| HOW TO COMPLETE THIS TASK |
Word for word, transcribe the data below.

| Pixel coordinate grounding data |

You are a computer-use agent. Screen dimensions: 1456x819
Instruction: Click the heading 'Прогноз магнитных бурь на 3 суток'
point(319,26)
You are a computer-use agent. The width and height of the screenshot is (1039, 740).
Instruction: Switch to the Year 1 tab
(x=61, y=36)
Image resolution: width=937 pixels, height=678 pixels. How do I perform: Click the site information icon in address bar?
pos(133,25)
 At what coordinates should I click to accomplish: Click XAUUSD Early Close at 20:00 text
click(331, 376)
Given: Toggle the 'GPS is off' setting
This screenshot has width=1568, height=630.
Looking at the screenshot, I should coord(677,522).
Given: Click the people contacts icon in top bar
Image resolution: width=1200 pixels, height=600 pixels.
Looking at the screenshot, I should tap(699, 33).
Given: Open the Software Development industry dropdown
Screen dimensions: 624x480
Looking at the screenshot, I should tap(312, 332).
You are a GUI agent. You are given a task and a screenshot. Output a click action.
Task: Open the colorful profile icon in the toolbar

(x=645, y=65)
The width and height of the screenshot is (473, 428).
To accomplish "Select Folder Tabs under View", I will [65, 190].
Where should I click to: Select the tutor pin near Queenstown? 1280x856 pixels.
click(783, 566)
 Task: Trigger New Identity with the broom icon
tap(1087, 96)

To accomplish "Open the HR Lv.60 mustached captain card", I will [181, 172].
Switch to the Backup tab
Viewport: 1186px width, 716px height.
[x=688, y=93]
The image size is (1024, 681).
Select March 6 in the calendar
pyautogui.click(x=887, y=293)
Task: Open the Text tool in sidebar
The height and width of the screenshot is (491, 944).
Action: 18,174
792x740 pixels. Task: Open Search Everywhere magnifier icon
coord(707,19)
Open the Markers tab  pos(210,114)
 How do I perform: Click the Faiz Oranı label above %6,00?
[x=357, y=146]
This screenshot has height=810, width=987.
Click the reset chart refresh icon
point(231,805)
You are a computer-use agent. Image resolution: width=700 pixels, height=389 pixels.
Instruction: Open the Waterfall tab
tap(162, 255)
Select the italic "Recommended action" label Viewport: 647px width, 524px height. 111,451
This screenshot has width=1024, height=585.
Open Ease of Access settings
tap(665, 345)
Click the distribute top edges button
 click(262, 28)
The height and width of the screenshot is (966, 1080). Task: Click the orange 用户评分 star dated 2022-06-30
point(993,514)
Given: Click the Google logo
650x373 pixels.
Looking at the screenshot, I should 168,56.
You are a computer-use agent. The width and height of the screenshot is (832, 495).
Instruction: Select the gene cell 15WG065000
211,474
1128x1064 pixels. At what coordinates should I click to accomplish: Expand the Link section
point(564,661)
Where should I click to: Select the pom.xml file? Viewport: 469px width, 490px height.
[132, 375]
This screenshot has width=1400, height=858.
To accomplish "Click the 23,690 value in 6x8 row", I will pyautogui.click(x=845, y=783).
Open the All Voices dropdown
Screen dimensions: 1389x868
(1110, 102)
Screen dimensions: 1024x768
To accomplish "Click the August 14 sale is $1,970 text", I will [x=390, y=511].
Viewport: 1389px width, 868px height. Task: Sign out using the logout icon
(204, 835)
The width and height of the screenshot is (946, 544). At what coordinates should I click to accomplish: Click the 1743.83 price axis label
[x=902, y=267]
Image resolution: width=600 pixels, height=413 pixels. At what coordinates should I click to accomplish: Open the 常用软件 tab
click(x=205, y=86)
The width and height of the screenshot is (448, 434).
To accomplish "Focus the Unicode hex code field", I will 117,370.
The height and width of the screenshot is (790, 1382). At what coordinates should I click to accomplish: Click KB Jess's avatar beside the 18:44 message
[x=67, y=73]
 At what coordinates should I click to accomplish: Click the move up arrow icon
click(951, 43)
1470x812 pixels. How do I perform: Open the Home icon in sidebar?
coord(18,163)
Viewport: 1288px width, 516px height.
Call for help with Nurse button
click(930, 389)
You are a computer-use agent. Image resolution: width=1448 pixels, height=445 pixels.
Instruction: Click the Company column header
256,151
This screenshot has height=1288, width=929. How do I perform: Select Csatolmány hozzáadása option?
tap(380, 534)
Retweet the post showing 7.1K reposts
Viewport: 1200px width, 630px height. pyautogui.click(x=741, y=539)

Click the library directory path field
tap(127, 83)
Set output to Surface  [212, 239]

| EXERCISE OUTPUT |
You are a computer-use agent. Screen dimensions: 1456x819
Instruction: Click the heading 'Прогноз магнитных бурь на 3 суток'
point(319,26)
You are a computer-use agent. The width and height of the screenshot is (1039, 740).
Instruction: Switch to the Year 1 tab
(x=61, y=36)
Image resolution: width=937 pixels, height=678 pixels. How do I perform: Click the site information icon in address bar?
pos(133,25)
 At what coordinates should I click to accomplish: Click XAUUSD Early Close at 20:00 text
click(331, 376)
Given: Toggle the 'GPS is off' setting
This screenshot has width=1568, height=630.
Looking at the screenshot, I should coord(677,522).
Given: Click the people contacts icon in top bar
Image resolution: width=1200 pixels, height=600 pixels.
Looking at the screenshot, I should tap(699, 33).
Given: Open the Software Development industry dropdown
Screen dimensions: 624x480
Looking at the screenshot, I should tap(312, 332).
You are a GUI agent. You are given a task and a screenshot. Output a click action.
Task: Open the colorful profile icon in the toolbar

(x=645, y=65)
The width and height of the screenshot is (473, 428).
To accomplish "Select Folder Tabs under View", I will [65, 190].
Where should I click to: Select the tutor pin near Queenstown? 1280x856 pixels.
click(783, 566)
 Task: Trigger New Identity with the broom icon
tap(1087, 96)

To accomplish "Open the HR Lv.60 mustached captain card", I will [181, 172].
Switch to the Backup tab
Viewport: 1186px width, 716px height.
[x=688, y=93]
The image size is (1024, 681).
Select March 6 in the calendar
pyautogui.click(x=887, y=293)
Task: Open the Text tool in sidebar
The height and width of the screenshot is (491, 944).
Action: 18,174
792x740 pixels. Task: Open Search Everywhere magnifier icon
coord(707,19)
Open the Markers tab  pos(210,114)
 How do I perform: Click the Faiz Oranı label above %6,00?
[x=357, y=146]
This screenshot has height=810, width=987.
Click the reset chart refresh icon
point(231,805)
You are a computer-use agent. Image resolution: width=700 pixels, height=389 pixels.
Instruction: Open the Waterfall tab
tap(162, 255)
Select the italic "Recommended action" label Viewport: 647px width, 524px height. 111,451
This screenshot has width=1024, height=585.
Open Ease of Access settings
tap(665, 345)
Click the distribute top edges button
 click(262, 28)
The height and width of the screenshot is (966, 1080). Task: Click the orange 用户评分 star dated 2022-06-30
point(993,514)
Given: Click the Google logo
650x373 pixels.
Looking at the screenshot, I should 168,56.
You are a computer-use agent. The width and height of the screenshot is (832, 495).
Instruction: Select the gene cell 15WG065000
211,474
1128x1064 pixels. At what coordinates should I click to accomplish: Expand the Link section
point(564,661)
Where should I click to: Select the pom.xml file? Viewport: 469px width, 490px height.
[132, 375]
This screenshot has width=1400, height=858.
To accomplish "Click the 23,690 value in 6x8 row", I will pyautogui.click(x=845, y=783).
Open the All Voices dropdown
Screen dimensions: 1389x868
(1110, 102)
Screen dimensions: 1024x768
To accomplish "Click the August 14 sale is $1,970 text", I will [x=390, y=511].
Viewport: 1389px width, 868px height. Task: Sign out using the logout icon
(204, 835)
The width and height of the screenshot is (946, 544). At what coordinates should I click to accomplish: Click the 1743.83 price axis label
[x=902, y=267]
Image resolution: width=600 pixels, height=413 pixels. At what coordinates should I click to accomplish: Open the 常用软件 tab
click(x=205, y=86)
The width and height of the screenshot is (448, 434).
To accomplish "Focus the Unicode hex code field", I will 117,370.
The height and width of the screenshot is (790, 1382). At what coordinates should I click to accomplish: Click KB Jess's avatar beside the 18:44 message
[x=67, y=73]
 At what coordinates should I click to accomplish: Click the move up arrow icon
click(951, 43)
1470x812 pixels. How do I perform: Open the Home icon in sidebar?
coord(18,163)
Viewport: 1288px width, 516px height.
Call for help with Nurse button
click(930, 389)
You are a computer-use agent. Image resolution: width=1448 pixels, height=445 pixels.
Instruction: Click the Company column header
256,151
This screenshot has height=1288, width=929. How do I perform: Select Csatolmány hozzáadása option?
tap(380, 534)
Retweet the post showing 7.1K reposts
Viewport: 1200px width, 630px height. pyautogui.click(x=741, y=539)

Click the library directory path field
tap(127, 83)
Set output to Surface  [212, 239]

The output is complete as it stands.